Uno de los aspectos más destacados y que más admiración ha causado en esta última funesta semana, ha sido sin duda el enaltecimiento por parte del pueblo francés de sus símbolos republicanos: la Marsellesa y la bandera tricolor. El propio Rey de España ha destacado este hecho, manifestando que: “La República De Francia y el pueblo francés han reaccionado de forma ejemplar… Con un mensaje de unión nacional entorno a valores que todos compartimos”.
Precisamente la nacionalización de estos emblemas se produjo durante la III República, un Régimen que tuvo que enfrentarse, como la V República, a múltiples desafíos con el hándicap de carecer de prestigio moral, tras emerger fruto de los trágicos sucesos de Sedán y de la Comuna parisina.
Diversos retos decíamos, como los provocados por el escándalo de la venta de condecoraciones protagonizada por el yerno del Presidente de la República Jules Grevy, o la polémica suscitada por la denuncia de un periódico francés de sobornos por parte de la Compañía de Panamá, a una serie de parlamentarios y periodistas, para que mediasen en la aprobación de una ley fiscal favorable a dicha empresa.

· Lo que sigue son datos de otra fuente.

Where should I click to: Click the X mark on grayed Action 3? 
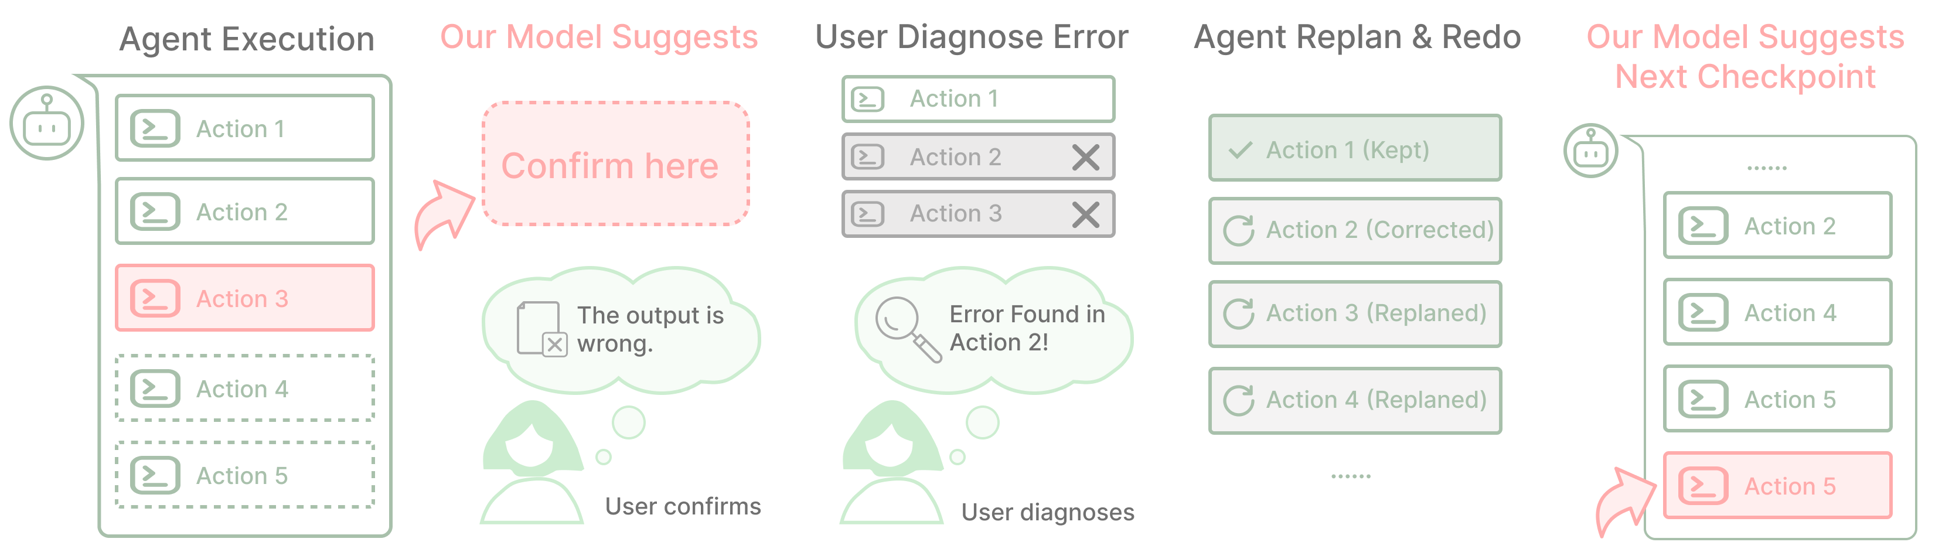pyautogui.click(x=1086, y=215)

Pero sin lugar a dudas, fue el affaire Dreyfus uno de los sucesos más trascendentales de este período finisecular. La puesta en marcha de toda una cadena de manipulaciones y denuncias falsas para acusar de espía alemán al Teniente Coronel Dreyfus, alsaciano y judío, contó como se demostraría años más tarde, con la plena implicación de los principales responsables del Estado Mayor, del Ministerio de la Guerra y de la Justicia.
La pasión popular alimentada por la prensa, desató un intensísimo debate que fracturó la sociedad: por una parte los defensores de Dreyfus que representaban la opinión de la izquierda, republicanos e intelectuales como Zola o Sorel; por otra parte sus opositores encarnados por la Francia conservadora y nacionalista. El primer grupo argumentaba que estaba en juego en este lance la libertad y la justicia; a la inversa los abanderados de preservar los valores y las esencias de la Francia tradicional y “eterna”. Muchos observadores supusieron que el affaire estabilizó y centró la República, posibilitando el éxito del Partido Radical de Clemenceau, aunque no pocos autores sostuvieron que el vencedor moral de la cuestión fue el nacionalismo.
Y es que si de algo se alimentó esta III República, fue del revanchismo. Este deseo se evidenció en otro controvertido capítulo. Fue el movimiento surgido en torno al general Boulanger, que reclamando una política de firmeza y desquite contra el Imperio alemán, logró crear una atmósfera propicia para un golpe de Estado, ante el que finalmente titubeó ante la posibilidad de verse procesado. Huyó a Bélgica y posteriormente se suicidó.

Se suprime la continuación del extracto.